Riccardo
Rizzetto
Studio
Dressing up in memories to face the present (London, 2018)
"Thus the experiences and knowledge of infancy and early youth later become the constant models and classes of all subsequent knowledge and experiences, their categories, it can be said, into which we fall, even if not always clearly awareness, everything that comes after. " Arthur Schopenhauer
This early series of small resin sculptures encapsulates fragments of the recent past — pieces of CDs, metallic shards, and other once-familiar materials now rendered obsolete.

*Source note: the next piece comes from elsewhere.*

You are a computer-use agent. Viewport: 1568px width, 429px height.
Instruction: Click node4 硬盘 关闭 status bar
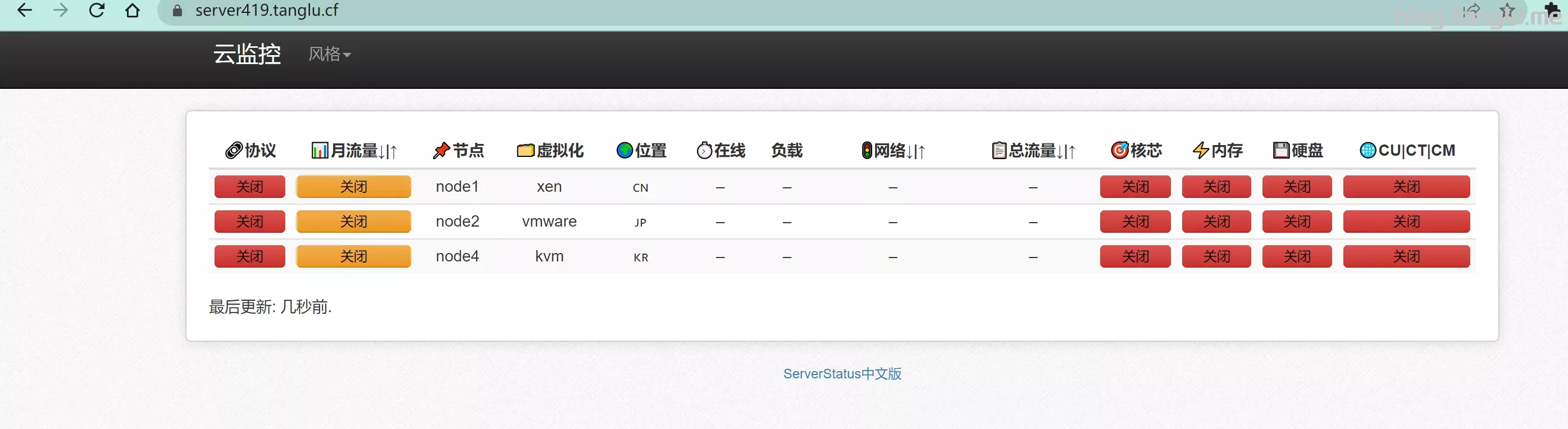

Dressing up in Memories to Face the Present reflects on the act of preservation as both resistance and disguise: a way of confronting the contemporary through the material remains of what it has already discarded.
Each piece is a time capsule, a condensed memory where obsolescence and intimacy coexist. The transparent resin becomes both skin and barrier — a surface that freezes motion, protecting and alienating at once.
What was once part of the everyday — a compact disc, a reflective surface, a coloured plastic — re-emerges as archaeological matter, re-enchanted through the act of encapsulation.
The series anticipates Rizzetto’s later explorations of fragility and re-territorialisation (Secature, Crashes, Scars), here focused on the intersection between memory, materiality, and the passing of technological time.
Preserving these ephemeral objects becomes an act of empathy toward matter itself — a way of acknowledging their histories before they disappear entirely.
In the stillness of the resin, time folds back on itself: memory becomes surface, and the obsolete becomes luminous again. Dressing up in Memories to Face the Present is both elegy and experiment; a modest archaeology of the everyday that turns the fragments of the near past into fragile mirrors of the now.